* [Exercise instructions]: Restate the data exactly, with nothing altered.

* [Provided data]:
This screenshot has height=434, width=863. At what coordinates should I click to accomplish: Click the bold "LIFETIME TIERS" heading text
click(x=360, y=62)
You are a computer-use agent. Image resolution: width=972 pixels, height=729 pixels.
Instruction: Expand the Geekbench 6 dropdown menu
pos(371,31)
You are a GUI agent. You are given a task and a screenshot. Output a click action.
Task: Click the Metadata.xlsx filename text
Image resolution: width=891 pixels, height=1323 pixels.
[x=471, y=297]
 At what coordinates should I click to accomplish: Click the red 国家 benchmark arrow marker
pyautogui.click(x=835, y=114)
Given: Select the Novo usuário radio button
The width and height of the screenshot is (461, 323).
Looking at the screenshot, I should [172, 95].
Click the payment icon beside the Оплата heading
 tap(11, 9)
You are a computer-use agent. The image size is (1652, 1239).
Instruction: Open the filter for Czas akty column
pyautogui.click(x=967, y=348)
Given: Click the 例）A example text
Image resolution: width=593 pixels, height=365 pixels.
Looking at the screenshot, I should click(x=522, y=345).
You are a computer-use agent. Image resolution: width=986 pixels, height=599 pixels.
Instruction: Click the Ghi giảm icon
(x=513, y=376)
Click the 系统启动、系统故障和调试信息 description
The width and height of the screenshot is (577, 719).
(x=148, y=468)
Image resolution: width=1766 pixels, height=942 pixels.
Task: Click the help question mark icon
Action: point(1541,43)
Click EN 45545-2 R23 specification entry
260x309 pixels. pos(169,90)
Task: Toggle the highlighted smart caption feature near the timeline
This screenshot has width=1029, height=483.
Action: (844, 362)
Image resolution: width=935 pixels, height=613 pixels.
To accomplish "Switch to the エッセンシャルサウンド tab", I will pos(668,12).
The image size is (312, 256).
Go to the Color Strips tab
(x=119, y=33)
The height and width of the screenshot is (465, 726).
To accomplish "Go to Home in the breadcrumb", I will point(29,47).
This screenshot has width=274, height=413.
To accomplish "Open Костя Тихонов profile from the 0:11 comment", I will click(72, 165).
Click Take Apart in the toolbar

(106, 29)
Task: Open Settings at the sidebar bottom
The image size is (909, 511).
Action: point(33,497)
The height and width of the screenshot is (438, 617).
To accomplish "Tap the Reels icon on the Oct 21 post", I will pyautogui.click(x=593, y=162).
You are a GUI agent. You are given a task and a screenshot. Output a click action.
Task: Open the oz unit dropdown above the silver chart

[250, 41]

* [Written answer]:
This screenshot has height=434, width=863. At what coordinates should I click to accomplish: Click the bold "LIFETIME TIERS" heading text
click(x=360, y=62)
You are a computer-use agent. Image resolution: width=972 pixels, height=729 pixels.
Instruction: Expand the Geekbench 6 dropdown menu
pos(371,31)
You are a GUI agent. You are given a task and a screenshot. Output a click action.
Task: Click the Metadata.xlsx filename text
Image resolution: width=891 pixels, height=1323 pixels.
[x=471, y=297]
 At what coordinates should I click to accomplish: Click the red 国家 benchmark arrow marker
pyautogui.click(x=835, y=114)
Given: Select the Novo usuário radio button
The width and height of the screenshot is (461, 323).
Looking at the screenshot, I should [172, 95].
Click the payment icon beside the Оплата heading
 tap(11, 9)
You are a computer-use agent. The image size is (1652, 1239).
Instruction: Open the filter for Czas akty column
pyautogui.click(x=967, y=348)
Given: Click the 例）A example text
Image resolution: width=593 pixels, height=365 pixels.
Looking at the screenshot, I should click(x=522, y=345).
You are a computer-use agent. Image resolution: width=986 pixels, height=599 pixels.
Instruction: Click the Ghi giảm icon
(x=513, y=376)
Click the 系统启动、系统故障和调试信息 description
The width and height of the screenshot is (577, 719).
(x=148, y=468)
Image resolution: width=1766 pixels, height=942 pixels.
Task: Click the help question mark icon
Action: point(1541,43)
Click EN 45545-2 R23 specification entry
260x309 pixels. pos(169,90)
Task: Toggle the highlighted smart caption feature near the timeline
This screenshot has width=1029, height=483.
Action: (844, 362)
Image resolution: width=935 pixels, height=613 pixels.
To accomplish "Switch to the エッセンシャルサウンド tab", I will pos(668,12).
The image size is (312, 256).
Go to the Color Strips tab
(x=119, y=33)
The height and width of the screenshot is (465, 726).
To accomplish "Go to Home in the breadcrumb", I will point(29,47).
This screenshot has width=274, height=413.
To accomplish "Open Костя Тихонов profile from the 0:11 comment", I will click(72, 165).
Click Take Apart in the toolbar

(106, 29)
Task: Open Settings at the sidebar bottom
The image size is (909, 511).
Action: point(33,497)
The height and width of the screenshot is (438, 617).
To accomplish "Tap the Reels icon on the Oct 21 post", I will pyautogui.click(x=593, y=162).
You are a GUI agent. You are given a task and a screenshot. Output a click action.
Task: Open the oz unit dropdown above the silver chart

[250, 41]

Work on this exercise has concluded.